Workplace culture ‘hostile’
In fact, government officials investigating whistleblower complaints at the VA say the agency has a long history of ignoring whistleblowers and failing to enforce federal whistleblower protections mandated by law.
In her testimony to the House committee last week, Special Counsel Carolyn Lerner of the U.S. Office of Special Counsel reported that serious complaints about patient abuse from VA whistleblowers are almost always discounted, and that those investigating breaches of care routinely explain them away as “harmless error” by caregivers.
“Rather than using the valuable information provided by whistleblowers,” Lerner said, “the VA often ignores or minimizes problems. This approach allows serious issues to fester and grow.”
Whistleblowers themselves also fare poorly at the VA, Lerner said.
“The workplace culture in many VA facilities is hostile to whistleblowers and actively discourages them from coming forward,” she said.
The Office of Special Counsel is charged with receiving whistleblower complaints from 2.1 million federal employees — yet half the office’s staff of 120 is now detailed to investigating complaints from the VA alone, an agency which employs about 300,000 people.

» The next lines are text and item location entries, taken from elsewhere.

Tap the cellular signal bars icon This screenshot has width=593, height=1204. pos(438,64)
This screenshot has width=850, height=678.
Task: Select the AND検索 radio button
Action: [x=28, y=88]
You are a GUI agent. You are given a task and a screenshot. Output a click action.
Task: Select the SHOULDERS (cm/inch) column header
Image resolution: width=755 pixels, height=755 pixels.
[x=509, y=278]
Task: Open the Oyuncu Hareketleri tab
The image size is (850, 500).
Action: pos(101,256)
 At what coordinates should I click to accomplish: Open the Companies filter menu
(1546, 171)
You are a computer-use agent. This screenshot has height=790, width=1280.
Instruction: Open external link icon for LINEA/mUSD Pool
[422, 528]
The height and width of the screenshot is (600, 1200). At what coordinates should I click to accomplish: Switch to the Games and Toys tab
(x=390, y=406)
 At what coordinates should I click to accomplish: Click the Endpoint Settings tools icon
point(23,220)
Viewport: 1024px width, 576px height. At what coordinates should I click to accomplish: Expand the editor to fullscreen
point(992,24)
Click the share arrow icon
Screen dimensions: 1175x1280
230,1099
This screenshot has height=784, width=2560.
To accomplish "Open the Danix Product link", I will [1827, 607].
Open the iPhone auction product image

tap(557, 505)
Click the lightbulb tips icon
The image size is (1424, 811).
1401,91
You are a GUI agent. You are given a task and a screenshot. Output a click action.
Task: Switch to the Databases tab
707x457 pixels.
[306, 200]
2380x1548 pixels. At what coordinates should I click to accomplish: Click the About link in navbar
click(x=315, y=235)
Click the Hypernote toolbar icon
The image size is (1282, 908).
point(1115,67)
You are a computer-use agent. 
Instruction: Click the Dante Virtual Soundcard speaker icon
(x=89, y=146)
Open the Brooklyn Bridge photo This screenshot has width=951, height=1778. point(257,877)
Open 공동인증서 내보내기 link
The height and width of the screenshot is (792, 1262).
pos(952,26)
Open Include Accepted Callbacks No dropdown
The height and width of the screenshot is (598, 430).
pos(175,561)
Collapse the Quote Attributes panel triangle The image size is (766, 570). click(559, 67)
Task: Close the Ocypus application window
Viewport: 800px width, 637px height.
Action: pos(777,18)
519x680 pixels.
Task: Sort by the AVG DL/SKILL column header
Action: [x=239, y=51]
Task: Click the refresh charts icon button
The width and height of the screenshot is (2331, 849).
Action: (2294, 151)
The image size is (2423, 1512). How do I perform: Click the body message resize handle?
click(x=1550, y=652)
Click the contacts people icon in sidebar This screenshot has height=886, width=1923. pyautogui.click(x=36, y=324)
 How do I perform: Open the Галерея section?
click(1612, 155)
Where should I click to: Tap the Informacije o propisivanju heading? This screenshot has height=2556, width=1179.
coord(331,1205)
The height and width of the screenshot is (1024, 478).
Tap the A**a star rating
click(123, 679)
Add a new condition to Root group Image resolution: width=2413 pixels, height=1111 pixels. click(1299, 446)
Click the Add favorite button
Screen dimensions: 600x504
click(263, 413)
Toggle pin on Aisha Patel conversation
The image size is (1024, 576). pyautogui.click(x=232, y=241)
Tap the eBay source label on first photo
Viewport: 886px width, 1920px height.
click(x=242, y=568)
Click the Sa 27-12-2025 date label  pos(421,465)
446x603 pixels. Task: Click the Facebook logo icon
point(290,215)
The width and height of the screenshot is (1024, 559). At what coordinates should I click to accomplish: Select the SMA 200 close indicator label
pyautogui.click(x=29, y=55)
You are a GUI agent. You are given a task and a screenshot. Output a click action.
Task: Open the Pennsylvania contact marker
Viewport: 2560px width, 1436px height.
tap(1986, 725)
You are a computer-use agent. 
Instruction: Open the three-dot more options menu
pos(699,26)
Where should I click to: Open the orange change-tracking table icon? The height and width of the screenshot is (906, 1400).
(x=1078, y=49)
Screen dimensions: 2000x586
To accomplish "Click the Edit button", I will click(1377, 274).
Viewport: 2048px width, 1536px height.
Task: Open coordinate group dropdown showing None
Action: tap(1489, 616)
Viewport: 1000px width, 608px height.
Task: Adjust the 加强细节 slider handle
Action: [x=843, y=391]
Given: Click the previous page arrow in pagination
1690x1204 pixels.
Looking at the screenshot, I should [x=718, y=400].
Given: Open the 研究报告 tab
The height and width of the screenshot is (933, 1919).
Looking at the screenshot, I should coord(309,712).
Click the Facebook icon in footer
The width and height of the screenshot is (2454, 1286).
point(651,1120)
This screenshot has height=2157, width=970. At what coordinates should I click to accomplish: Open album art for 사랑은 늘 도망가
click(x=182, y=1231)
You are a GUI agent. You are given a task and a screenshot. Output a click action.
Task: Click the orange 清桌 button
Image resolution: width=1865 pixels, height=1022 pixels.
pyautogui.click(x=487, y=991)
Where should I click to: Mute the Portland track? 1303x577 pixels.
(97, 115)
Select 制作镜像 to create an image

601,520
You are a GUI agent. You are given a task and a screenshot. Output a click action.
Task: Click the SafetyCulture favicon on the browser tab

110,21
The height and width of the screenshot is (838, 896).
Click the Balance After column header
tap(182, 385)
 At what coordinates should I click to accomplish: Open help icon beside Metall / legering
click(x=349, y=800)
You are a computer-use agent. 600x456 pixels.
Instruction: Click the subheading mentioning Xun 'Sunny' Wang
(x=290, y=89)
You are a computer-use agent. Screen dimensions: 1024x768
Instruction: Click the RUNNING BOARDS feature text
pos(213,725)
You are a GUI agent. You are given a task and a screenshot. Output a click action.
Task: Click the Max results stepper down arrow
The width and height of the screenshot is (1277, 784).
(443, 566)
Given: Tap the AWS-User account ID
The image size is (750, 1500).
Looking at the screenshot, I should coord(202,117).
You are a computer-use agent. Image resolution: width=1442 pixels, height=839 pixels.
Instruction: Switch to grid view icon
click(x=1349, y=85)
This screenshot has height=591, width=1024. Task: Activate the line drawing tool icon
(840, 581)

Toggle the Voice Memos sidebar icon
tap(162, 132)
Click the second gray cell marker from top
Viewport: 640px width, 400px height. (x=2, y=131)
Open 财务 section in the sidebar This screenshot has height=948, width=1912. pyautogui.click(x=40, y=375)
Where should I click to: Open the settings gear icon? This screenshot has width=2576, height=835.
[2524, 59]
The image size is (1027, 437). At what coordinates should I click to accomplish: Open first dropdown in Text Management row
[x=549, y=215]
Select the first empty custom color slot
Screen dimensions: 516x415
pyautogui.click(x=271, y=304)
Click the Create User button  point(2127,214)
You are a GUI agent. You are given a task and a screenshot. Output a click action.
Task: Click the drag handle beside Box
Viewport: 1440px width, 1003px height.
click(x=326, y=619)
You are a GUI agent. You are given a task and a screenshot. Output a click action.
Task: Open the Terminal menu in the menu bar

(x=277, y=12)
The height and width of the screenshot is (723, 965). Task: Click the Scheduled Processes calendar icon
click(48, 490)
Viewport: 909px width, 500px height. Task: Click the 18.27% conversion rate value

The office has 67 active investigations into allegations of retaliation in 28 states, covering 45 separate facilities, Lerner said. The office has received 25 new allegations of retaliation against whistleblowers just since June 1.
“The number of cases increases daily,” she said.
On a more positive note, Lerner said she sensed a new commitment from senior VA leaders to change the culture at the VA and make employees feel more emboldened to step forward.
But representative after representative at last week’s whistleblower hearing expressed disbelief that change was possible.
“We have lost trust in the VA,” said Rep. David Roe, R-Tenn., a physician. “It’s almost impossible to make a politician speechless, but the VA has done that.”
“Quite frankly, I’m speechless,” replied Dr. James Tuchschmidt, the VA’s acting principal deputy under secretary for health, the most senior VA official at the hearing. “I’m appalled.”
Visibly shaken, Tuchschmidt set aside his prepared remarks at Tuesday’s hearing and said he wished to speak honestly.
“The stories I heard tonight clearly depict in my mind a broken system,” he said. “I apologize to everyone of our employees.”
Later, Rep. Timothy Walz, D-Minn., told Tuchschmidt, “I don’t believe with one fiber of my being that you are going to get this right, and that floors me.”
Walz said the question on his mind, and on the mind of many Americans, was: “Are we trying to fix a broken system that is beyond repair?”